The Evolving World of Chronic Kidney Disease Mineral Bone Disorder

Antonio Bellasi,1,2 Andrea Galassi,3 Mario Cozzolino,2 Biagio Di Lorio4

1. Department of Nephrology, Azienda Ospedaliera Ospedale Sant’Anna, Como, Italy
2. Department of Health Sciences, University of Milan, Italy
3. Department of Nephrology, Azienda Ospedaliera di Desio e Vimercate, Desio (MB), Italy
4. Department of Nephrology,Ospedale A. Landolfi di Solofra, Avellino, Italy

Disclosure: No potential conflict of interest.
Citation: EMJ Neph. 2013;1:20-31.


Chronic kidney disease – mineral and bone disorder (CKD-MBD) is associated with a significant morbidity and mortality.

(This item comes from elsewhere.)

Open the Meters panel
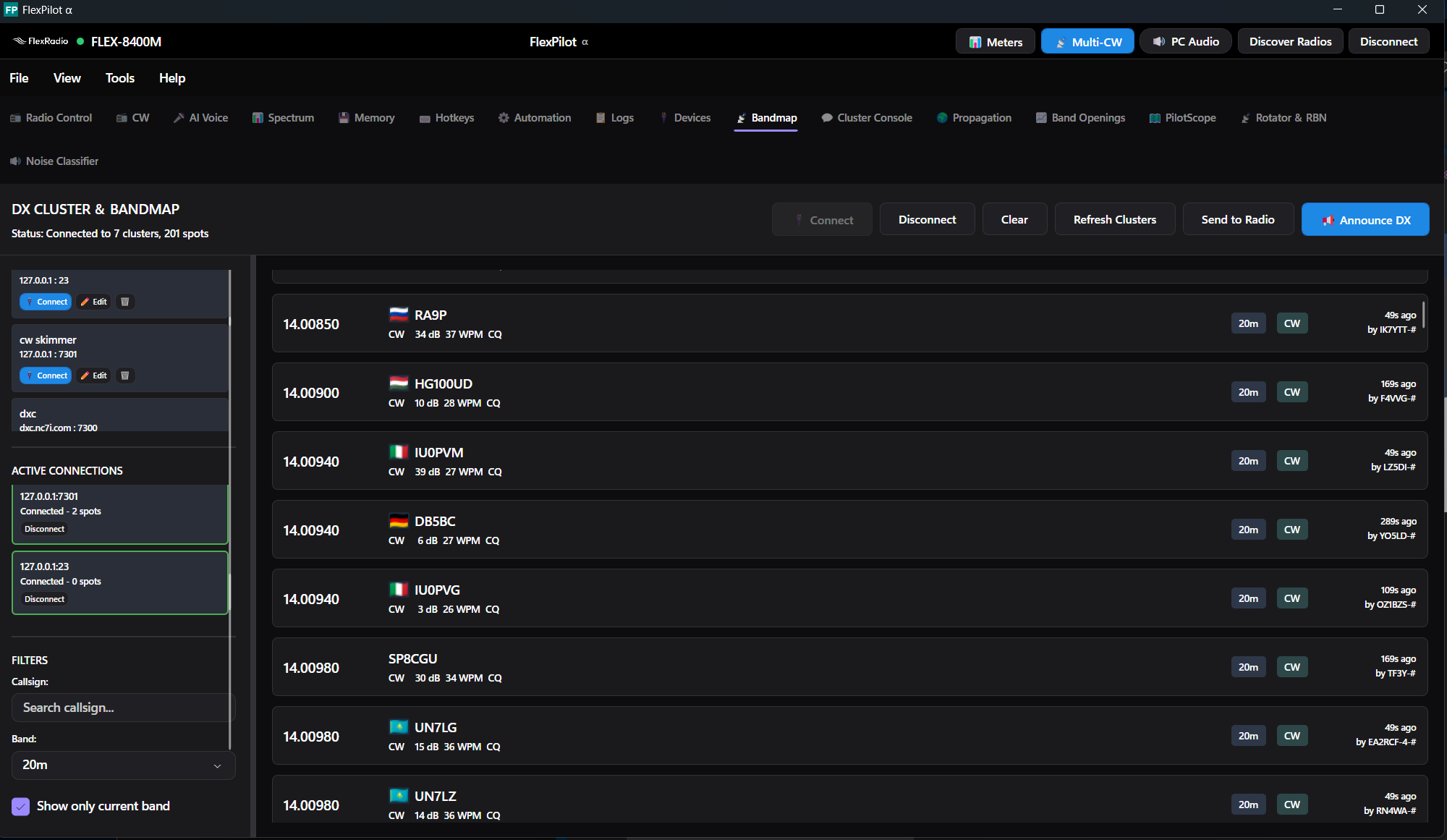 996,42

In vitro and animal models suggest that phosphorous, calcium, parathyroid hormone, and vitamin D abnormalities, mediate the cardiovascular and bone diseases that characterise CKD-MBD and increase the risk of death. Currently, mineral abnormalities are corrected through phosphorous restriction, phosphate binders, calcimimetics and vitamin D administration. Nonetheless, data in humans that support the use of these compounds are still scarce, mainly based on observational studies. Thus, a considerable number of doubts and questions still challenge clinicians dealing with CKD patients and mineral metabolism imbalances. We herein critically review clinical evidence that support the use of different drugs in CKD-MBD.